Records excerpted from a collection
·····

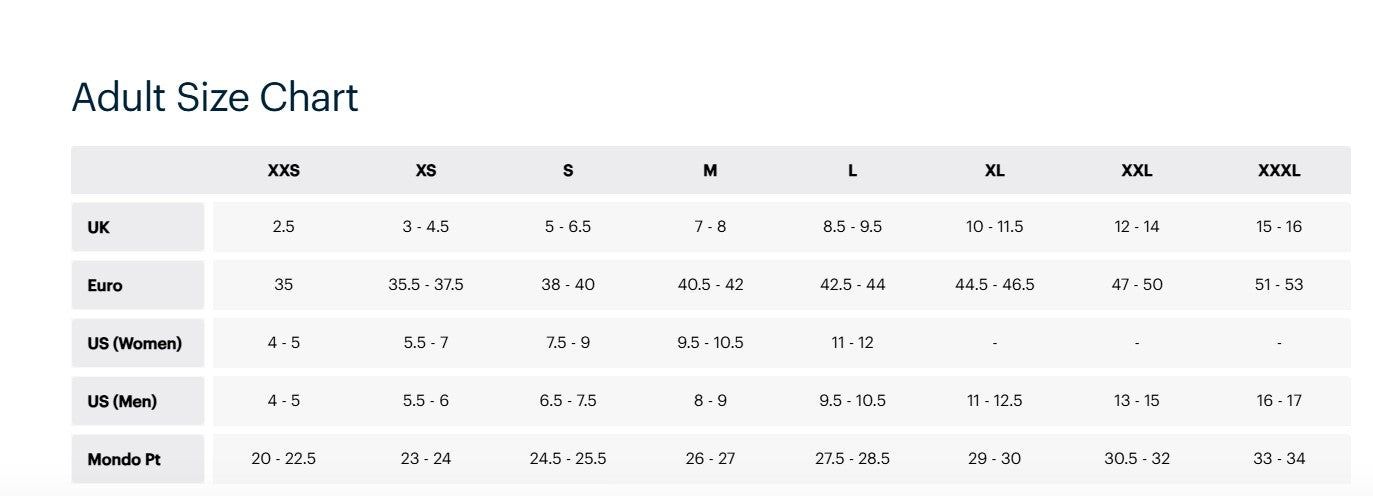Select the Euro cell 35.5 - 37.5

[x=426, y=285]
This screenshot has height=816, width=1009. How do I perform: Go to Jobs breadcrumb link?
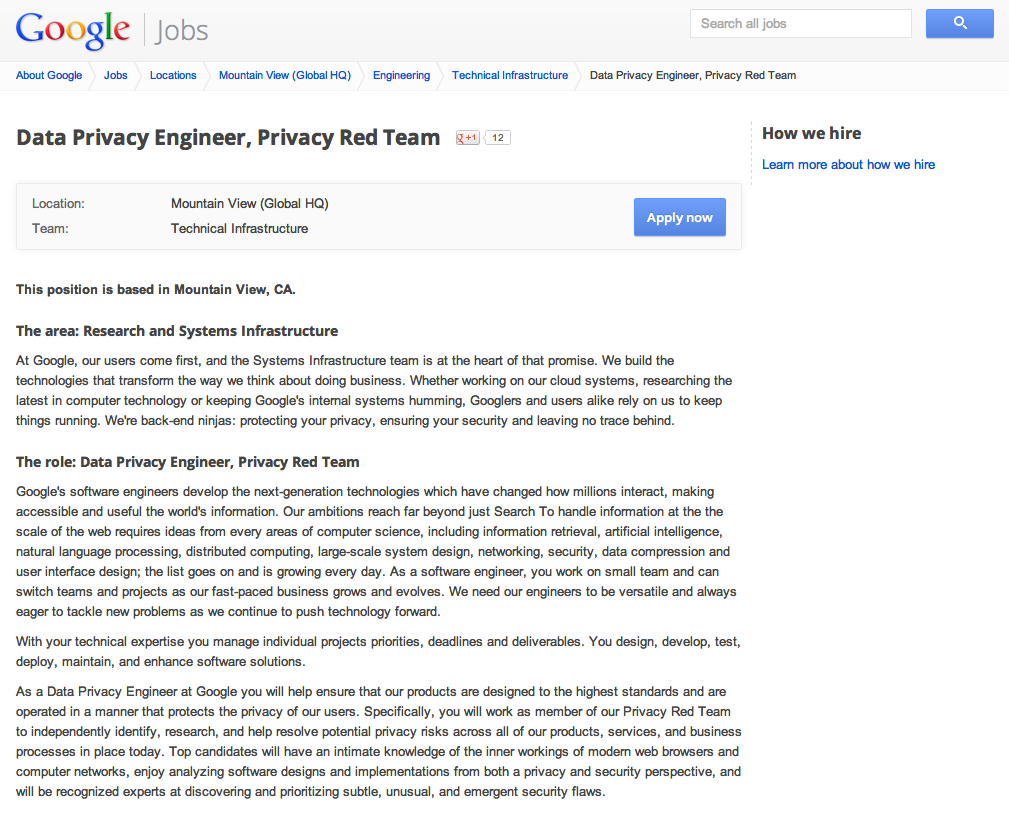tap(116, 75)
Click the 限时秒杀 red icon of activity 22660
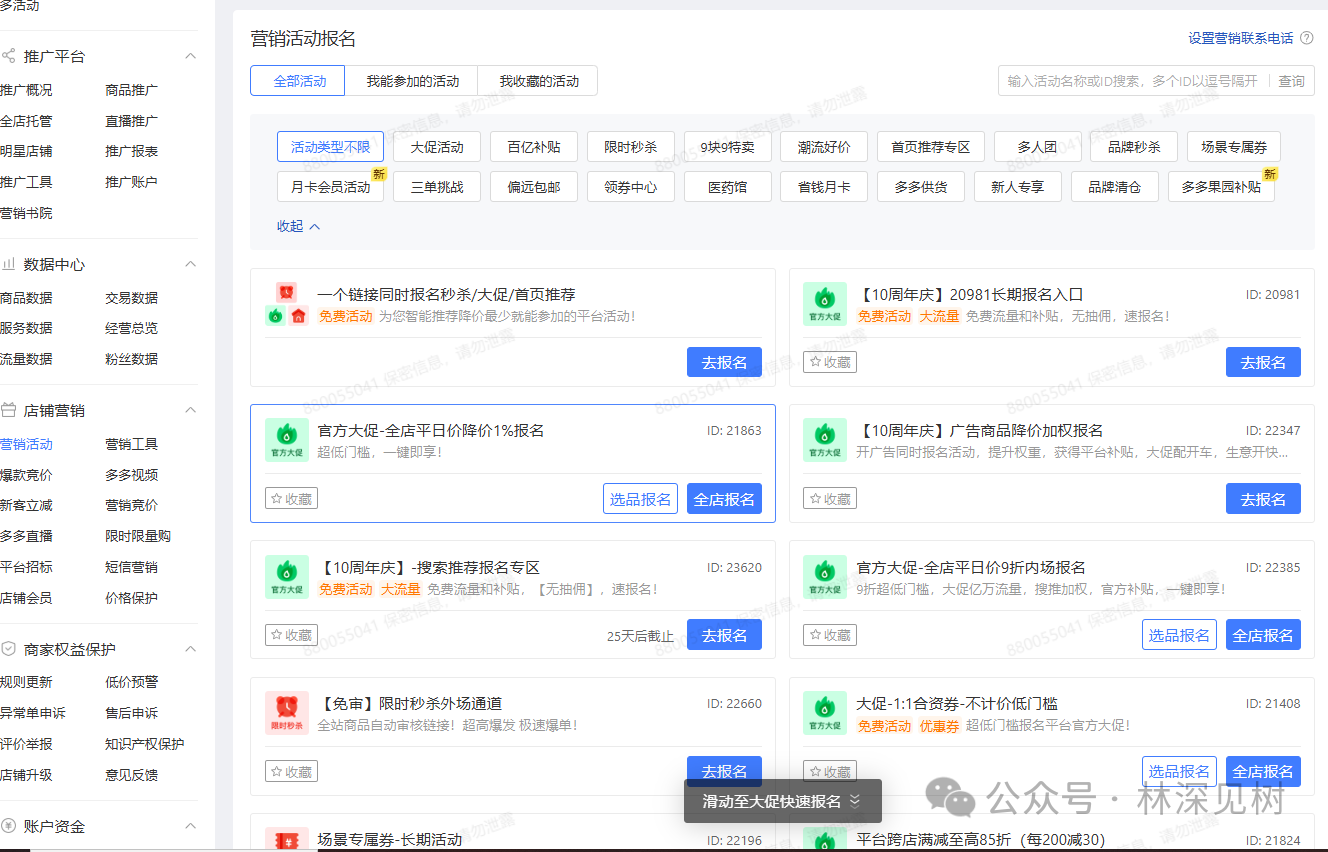Image resolution: width=1328 pixels, height=852 pixels. pos(287,712)
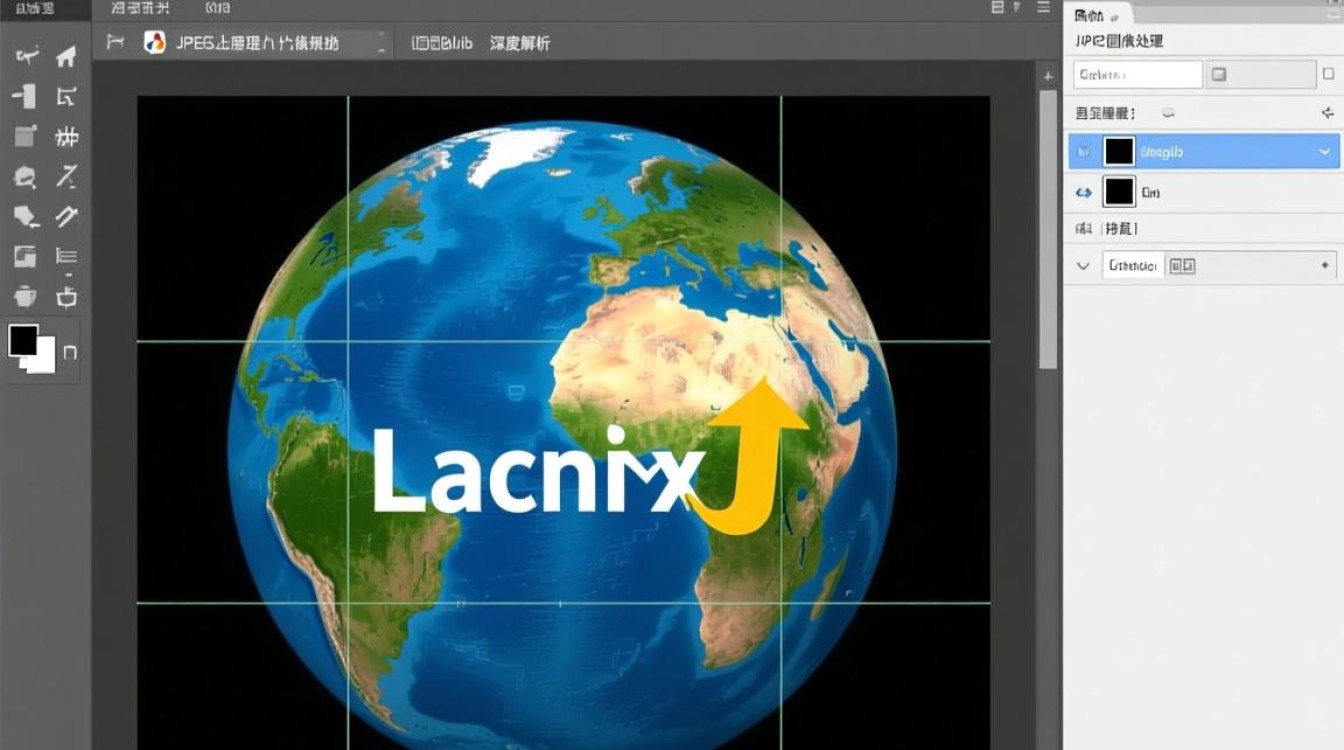Select the house-shaped tool in the toolbox
Screen dimensions: 1344x750
coord(66,57)
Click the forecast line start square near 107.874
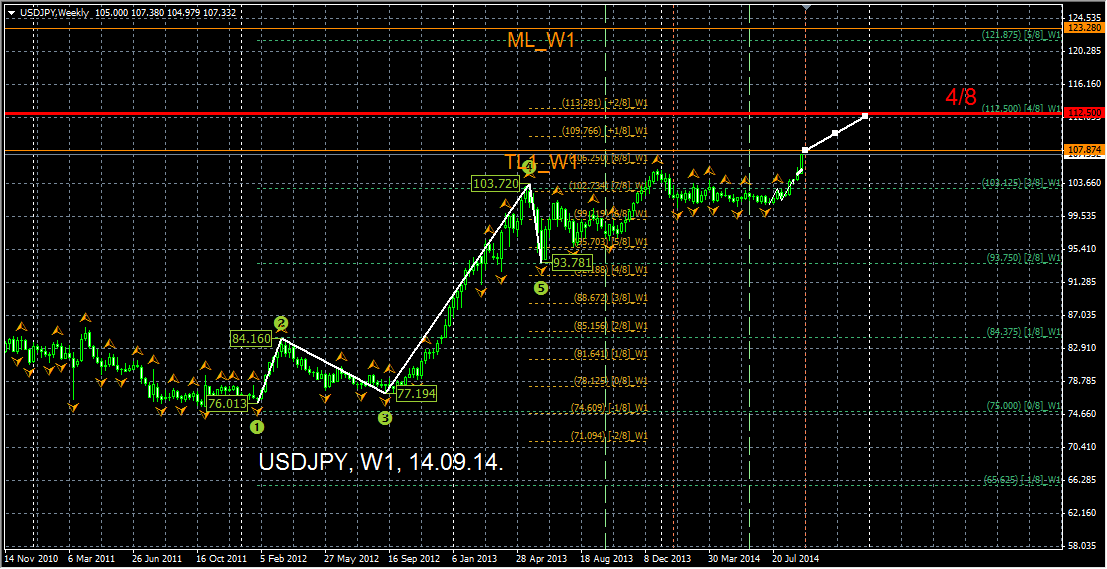The image size is (1107, 569). coord(804,150)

·····

- **What you have to do**:
Print exactly the lines from the line with "Click the forecast" through the end of the data, both ends included, and print no pictures.

- **Answer to the exercise**:
Click the forecast line start square near 107.874
The image size is (1107, 569). coord(804,150)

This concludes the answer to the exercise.